The actions are typically mediated by a hardware controller that
interprets the signals received from the input device and
communicates the information to the CPU 110 using a communication
protocol. Input devices 120 include, for example, a mouse, a
keyboard, a touchscreen, an infrared sensor, a touchpad, a wearable
input device, a camera-or image-based input device, a microphone,
or other user input devices.
[0024] CPU 110 can be a single processing unit or multiple
processing units in a device or distributed across multiple
devices. CPU 110 can be coupled to other hardware devices, for
example, with the use of a bus, such as a PCI bus or SCSI bus. The
CPU 110 can communicate with a hardware controller for devices,
such as for a display 130. Display 130 can be used to display text
and graphics. In some examples, display 130 provides graphical and
textual visual feedback to a user. In some implementations, display
130 includes the input device as part of the display, such as when
the input device is a touchscreen or is equipped with an eye
direction monitoring system. In some implementations, the display
is separate from the input device. Examples of display devices are:
an LCD display screen, an LED display screen, a projected display
(such as a heads-up display device or a head-mounted device), and
so on. Other I/O devices 140 can also be coupled to the processor,
such as a network card, video card, audio card, USB, firewire or
other external device, camera, printer, speakers, CD-ROM drive, DVD
drive, disk drive, or Blu-Ray device.
[0025] In some implementations, the device 100 also includes a
communication device capable of communicating wirelessly or
wire-based with a network node. The communication device can
communicate with another device or a server through a network
using, for example, TCP/IP protocols. Device 100 can utilize the
communication device to distribute operations across multiple
network devices.
[0026] The CPU 110 has access to a memory 150. A memory includes
one or more of various hardware devices for volatile and
non-volatile storage, and can include both read-only and writable
memory. For example, a memory can comprise random access memory
(RAM), CPU registers, read-only memory (ROM), and writable
non-volatile memory, such as flash memory, hard drives, floppy
disks, CDs, DVDs, magnetic storage devices, tape drives, device
buffers, and so forth. A memory is not a propagating signal
divorced from underlying hardware; a memory is thus non-transitory.
Memory 150 includes program memory 160 that stores programs and
software, such as an operating system 162, translation pair miner
164, and any other application programs 166. Memory 150 also
includes data memory 170 that can include dictionaries and
lexicons, multi-lingual single social media posts, social media
posts with a common target, social media posts with a common
author, machine translation engines, domain and subdomain machine
translation engine classifiers, configuration data, settings, and
user options or preferences which can be provided to the program
memory 160 or any element of the device 100.
[0027] The disclosed technology is operational with numerous other
general purpose or special purpose computing system environments or
configurations.
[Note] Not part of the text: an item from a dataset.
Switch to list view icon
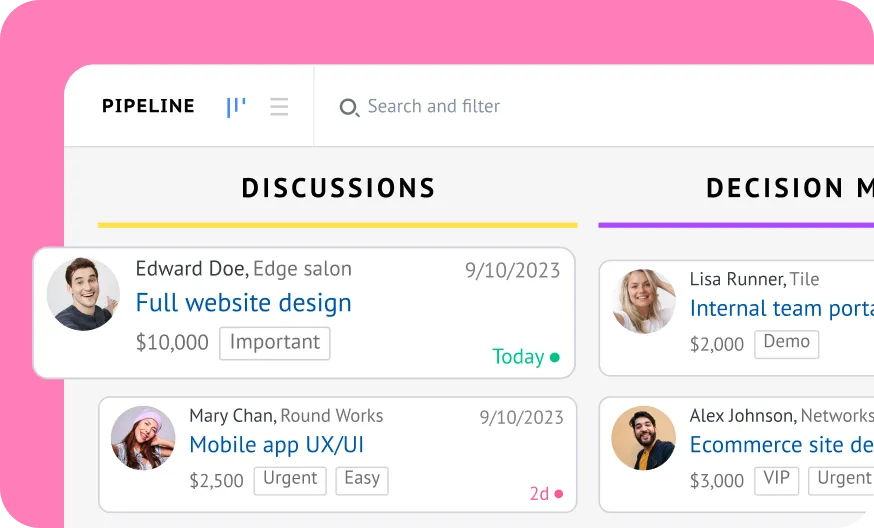 [x=279, y=107]
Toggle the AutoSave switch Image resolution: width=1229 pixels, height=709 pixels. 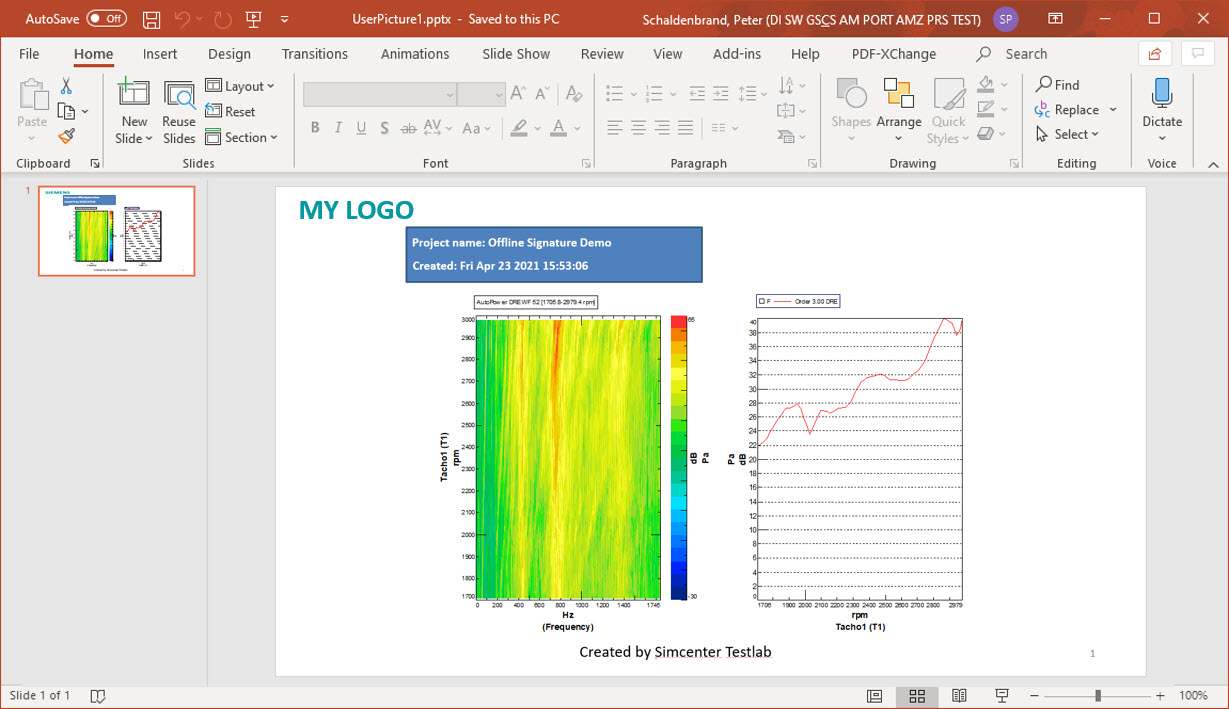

Examples of well-known computing systems,
environments, and/or configurations that may be suitable for use
with the technology include, but are not limited to, personal
computers, server computers, handheld or laptop devices, cellular
telephones, wearable electronics, tablet devices, multiprocessor
systems, microprocessor-based systems, set-top boxes, programmable
consumer electronics, network PCs, minicomputers, mainframe
computers, distributed computing environments that include any of
the above systems or devices, and the like.
[0028] FIG. 2 is a block diagram illustrating an overview of an
environment 200 in which some embodiments of the disclosed
technology may operate. Environment 200 can include one or more
client computing devices 205A-D, examples of which may include
device 100. Client computing devices 205 can operate in a networked
environment using logical connections 210 through network 230 to
one or more remote computers such as a server computing device.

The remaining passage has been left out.